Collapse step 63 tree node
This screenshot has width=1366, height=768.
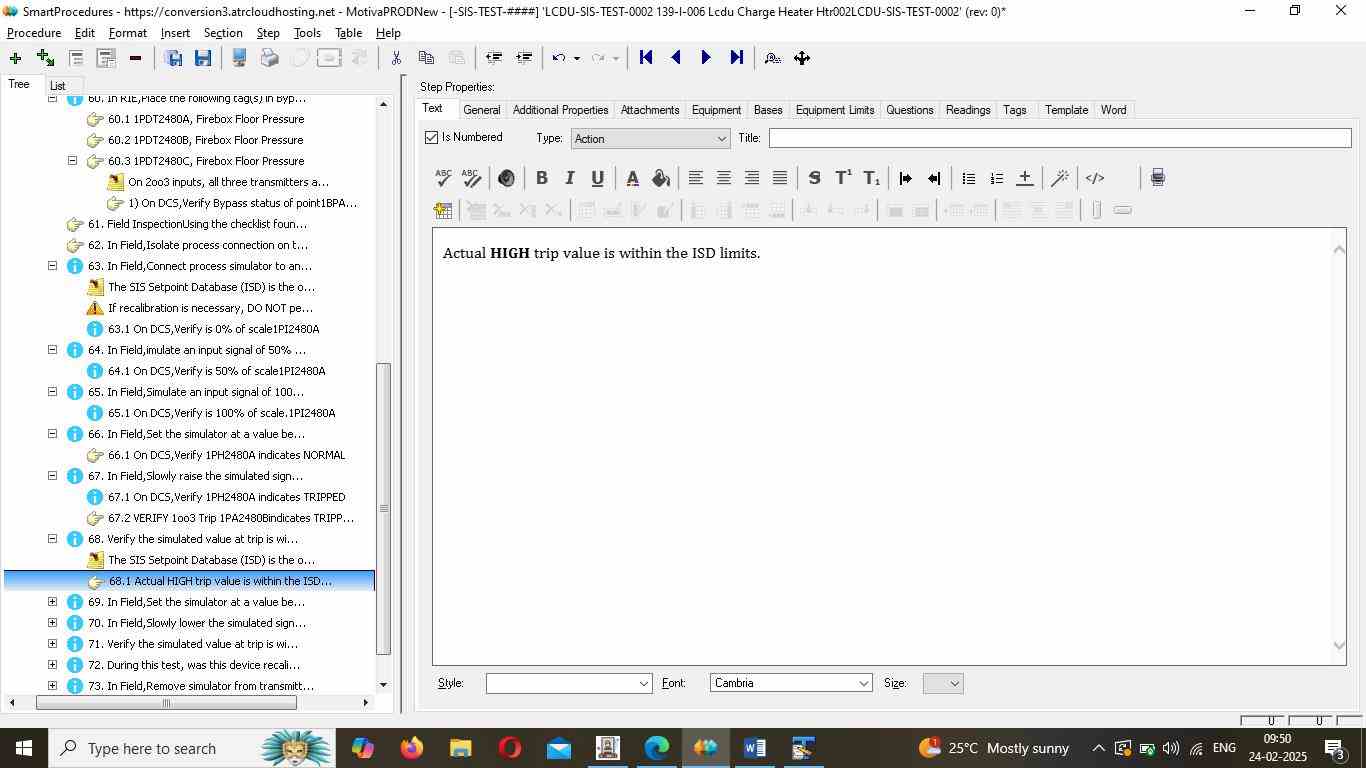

--

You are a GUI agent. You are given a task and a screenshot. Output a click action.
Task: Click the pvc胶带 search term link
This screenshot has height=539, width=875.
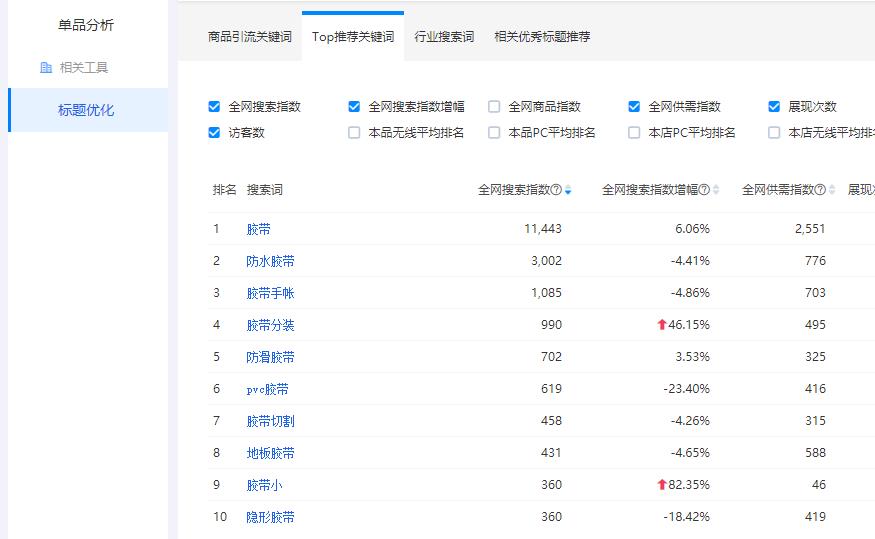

__PROBLEM__.
Rewrite the lines from the one containing "Collapse step 63 tree node" through the one containing "This screenshot has width=1366, height=768.", inclusive, swapping "tree node" for "tree item" and leaving everything else as it is. Return only those lines.

__EXERCISE OUTPUT__.
Collapse step 63 tree item
This screenshot has width=1366, height=768.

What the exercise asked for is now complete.